* start TEXT SHOWN *

I want a spinning spice rack...

The originals were, as near as I can tell, about 30" high to the work surface. A standard work surface today is about 36" high. This makes sense.. I have a dining room table from the 1800s which is about 6" lower than a dining room table from today.. and the table from the 1920s was right about between the two. My husband hated that 1920 table so much we gave it away.. he couldn't sit down without sending the whole thing flying. I use the 1800s version as my desk top.. perfect typing height!

If you google madly you come up with obscure sites and questions on these units.. one woman wanted to know if she could raise her Hoosier up to a modern counter height and received several suggestions. I think either the kit or the new version could be made with taller legs if you asked them to.

I have a serious want issue here.. the idea of having something I could roll to where I needed it.. all that storage.. a work surface..

AAAAAAAAAAAAAAA!!!


----------



## Honduras Trish (Nov 30, 2007)

I rescued my Hoosier from my grandparents' basement when Grandpap died and they were clearing out the house. It had some rotted wood in the back, but I had it repaired and refinished and I use it in my kitchen - mostly keeping spices in the top, bread in the bread drawer, and large items like baking sheets in the large lower cabinet. I'd love to use the flour storage/sifter, but I'm pretty sure it would be a bad idea here in the tropics. Mostly I just enjoy knowing that I'm using something my grandmother and great grandmother used in their kitchen!

* end TEXT SHOWN *
* start DATA SUPPLIED *

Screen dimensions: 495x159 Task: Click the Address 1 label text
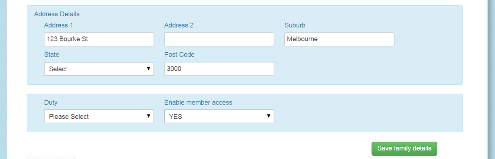(x=59, y=25)
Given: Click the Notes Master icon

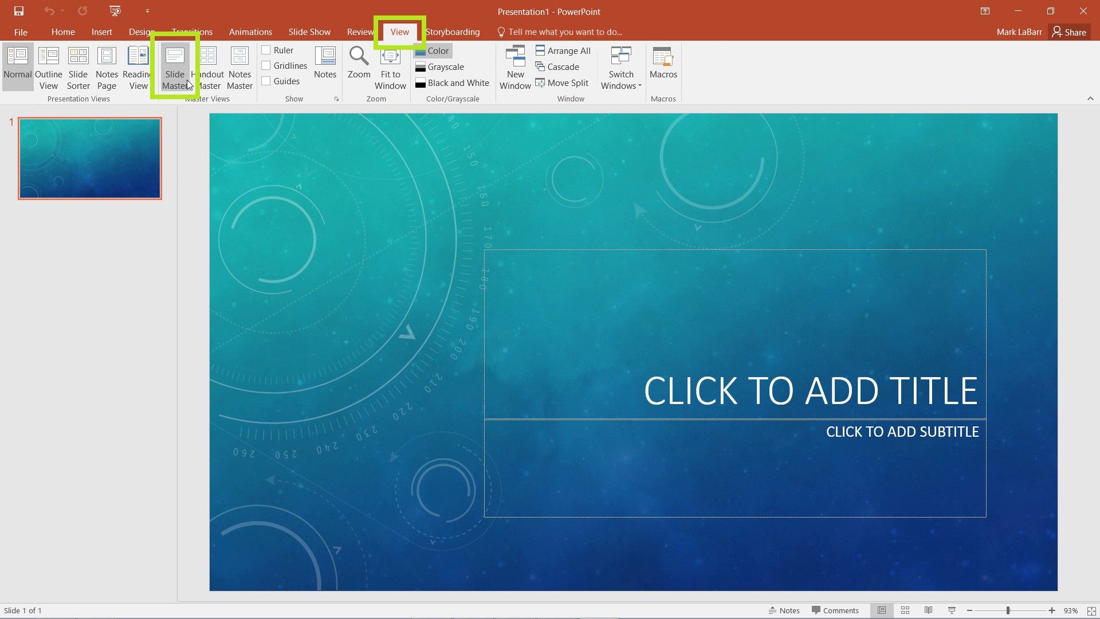Looking at the screenshot, I should click(240, 66).
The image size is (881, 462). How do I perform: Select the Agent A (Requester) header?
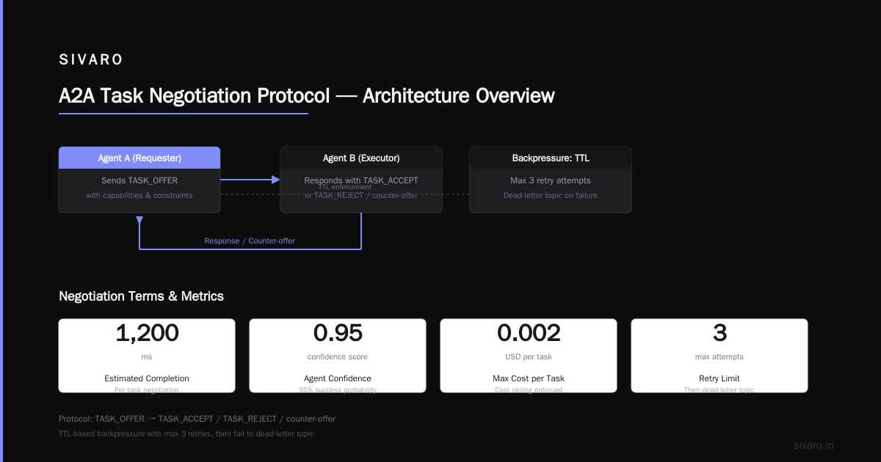click(x=139, y=158)
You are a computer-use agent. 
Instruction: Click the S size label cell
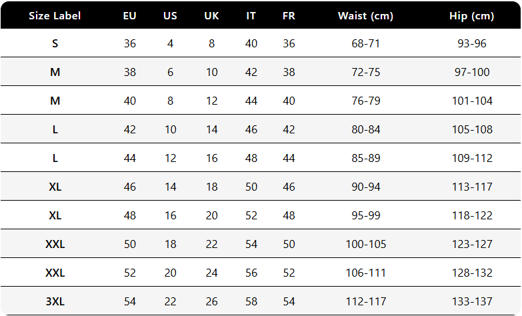click(55, 44)
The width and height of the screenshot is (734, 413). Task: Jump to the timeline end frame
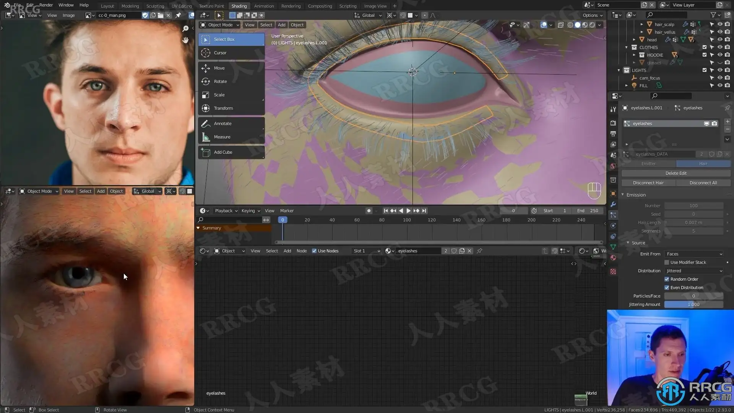coord(424,211)
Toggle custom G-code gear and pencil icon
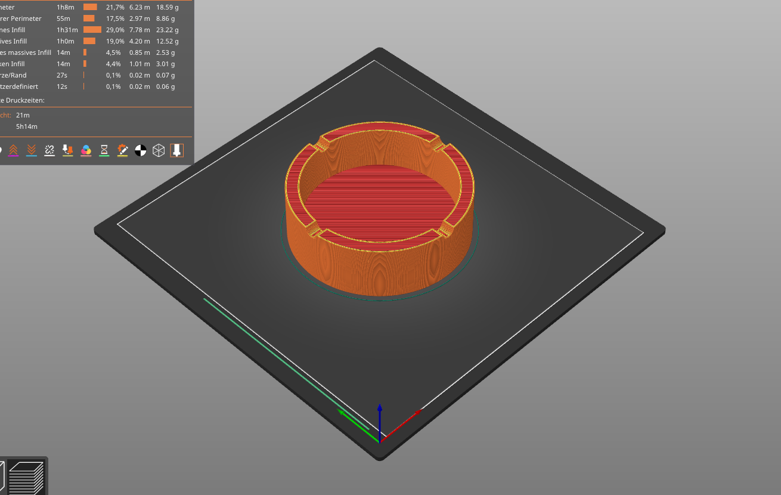The width and height of the screenshot is (781, 495). [x=122, y=150]
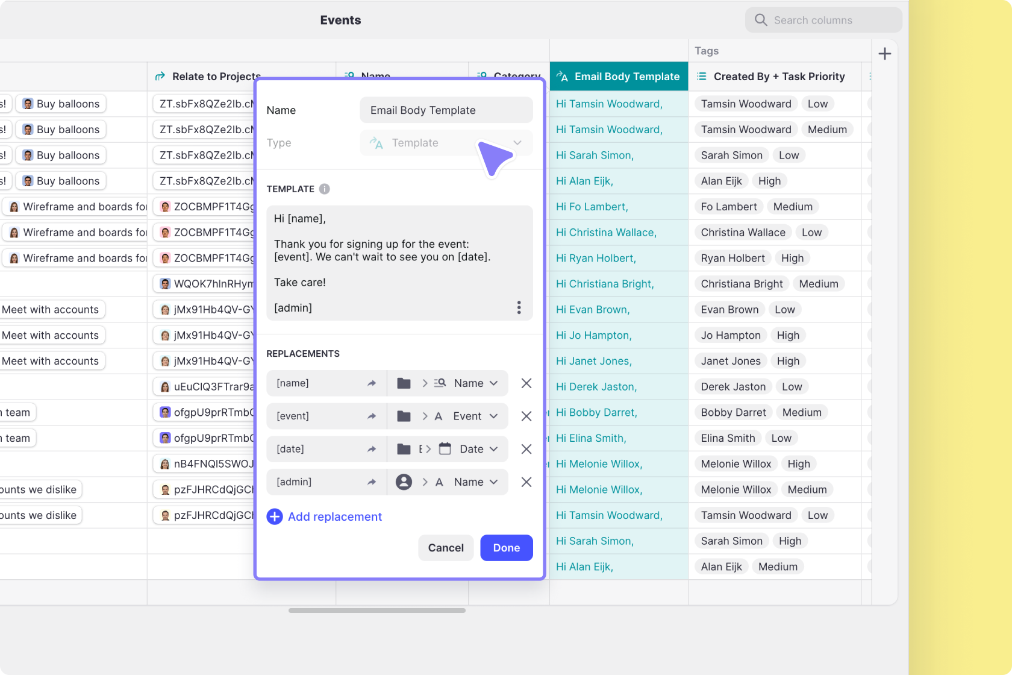Click the Add replacement link

[334, 516]
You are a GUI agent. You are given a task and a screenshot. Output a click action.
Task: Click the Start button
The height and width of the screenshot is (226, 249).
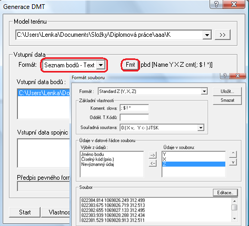tap(25, 212)
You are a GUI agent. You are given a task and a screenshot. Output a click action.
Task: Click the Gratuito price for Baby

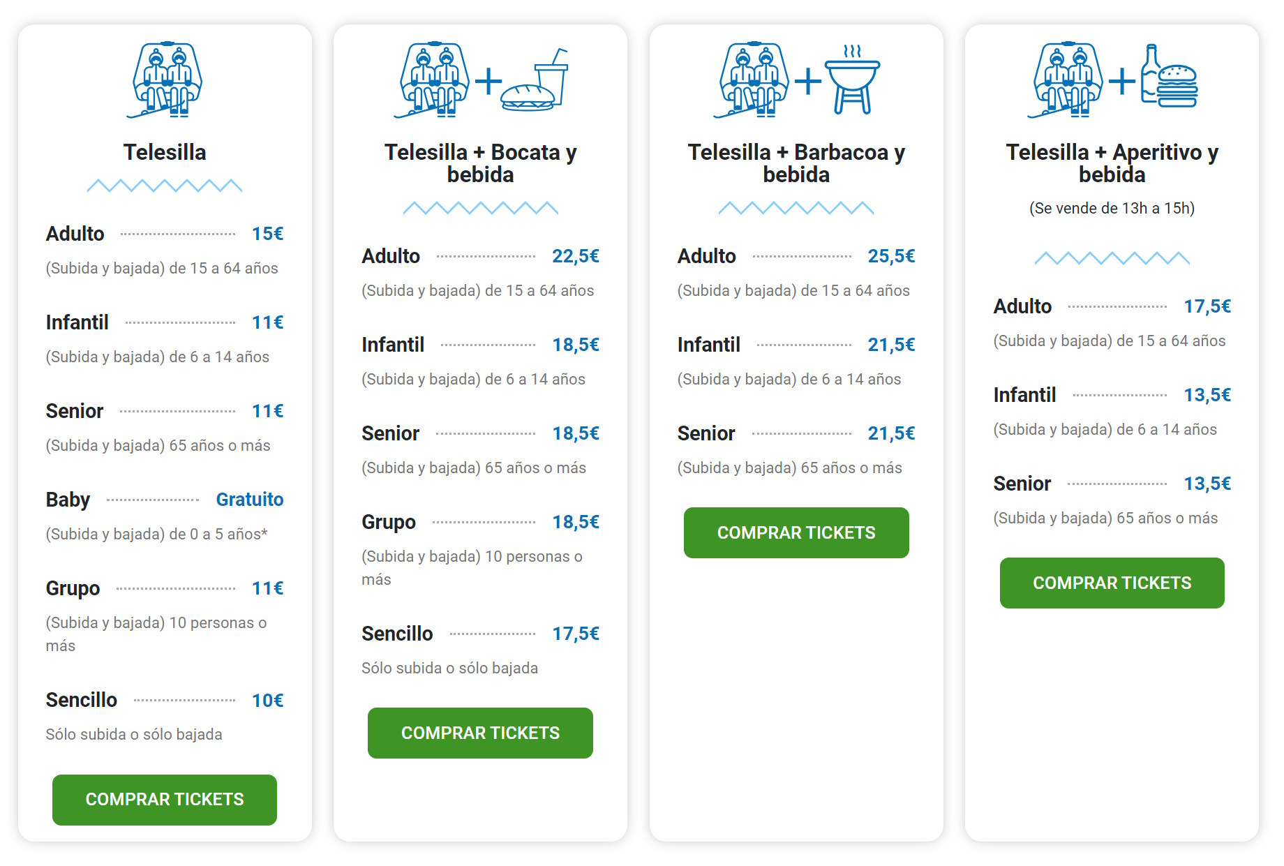click(x=250, y=500)
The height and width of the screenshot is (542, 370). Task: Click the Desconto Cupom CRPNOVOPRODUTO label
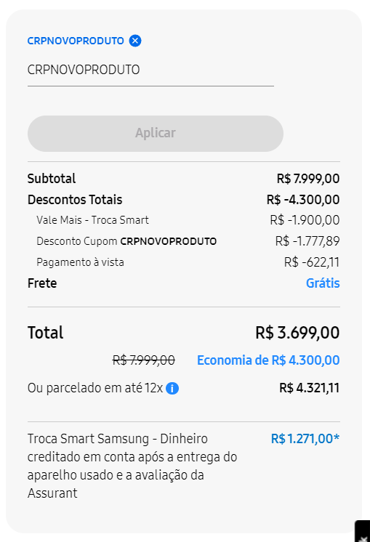126,241
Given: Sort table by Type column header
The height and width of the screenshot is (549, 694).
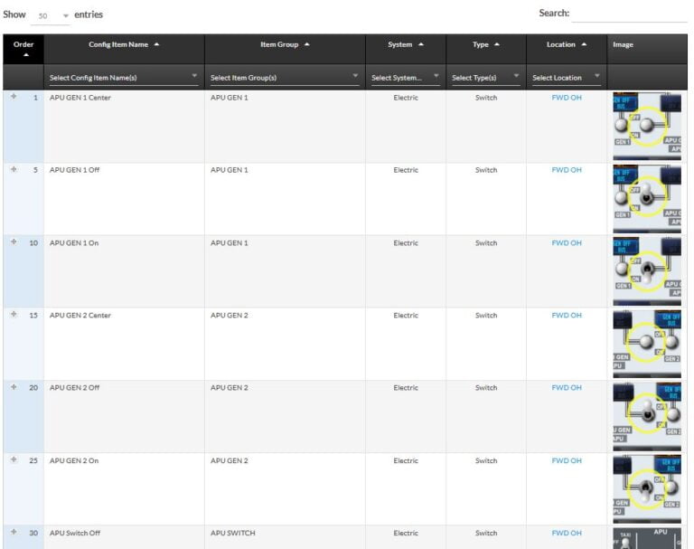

* end DATA SUPPLIED *

REQUIRED TASK 1 -
In the Hoosier cabinet thread, condense the paragraph beginning "The originals were, as near as I can tell" into a short bulleted list that keeps its main facts.
REQUIRED TASK 2 -
Lay out every line of the rows of click instructions and coordinates as a JSON list of strings, one string per line. Skip blank lines, and leave the pictures out of the answer.
The text and the rows have no connection to each other.

CORRECT RESPONSE 1 -
- The original units stood about 30" high to the work surface, while a standard work surface today is about 36".
- The writer's dining table from the 1800s is about 6" lower than a modern one, and a table from the 1920s fell roughly between the two.
- The writer's husband disliked the 1920s table because he sent it flying whenever he sat down, so it was given away.
- The 1800s table now serves as the writer's desk top and is at a perfect typing height.

CORRECT RESPONSE 2 -
[
  "Screen dimensions: 495x159 Task: Click the Address 1 label text",
  "(x=59, y=25)",
  "Given: Click the Notes Master icon",
  "Looking at the screenshot, I should click(240, 66).",
  "The image size is (881, 462). How do I perform: Select the Agent A (Requester) header?",
  "click(x=139, y=158)",
  "You are a computer-use agent. ",
  "Instruction: Click the S size label cell",
  "click(55, 44)",
  "The width and height of the screenshot is (734, 413). Task: Jump to the timeline end frame",
  "coord(424,211)",
  "Toggle custom G-code gear and pencil icon",
  "The width and height of the screenshot is (781, 495). [x=122, y=150]",
  "Click the Add replacement link",
  "[334, 516]",
  "You are a GUI agent. You are given a task and a screenshot. Output a click action.",
  "Task: Click the Start button",
  "The height and width of the screenshot is (226, 249).",
  "tap(25, 212)",
  "You are a GUI agent. You are given a task and a screenshot. Output a click action.",
  "Task: Click the Gratuito price for Baby",
  "click(x=250, y=500)",
  "The height and width of the screenshot is (542, 370). Task: Click the Desconto Cupom CRPNOVOPRODUTO label",
  "126,241",
  "Given: Sort table by Type column header",
  "The height and width of the screenshot is (549, 694)."
]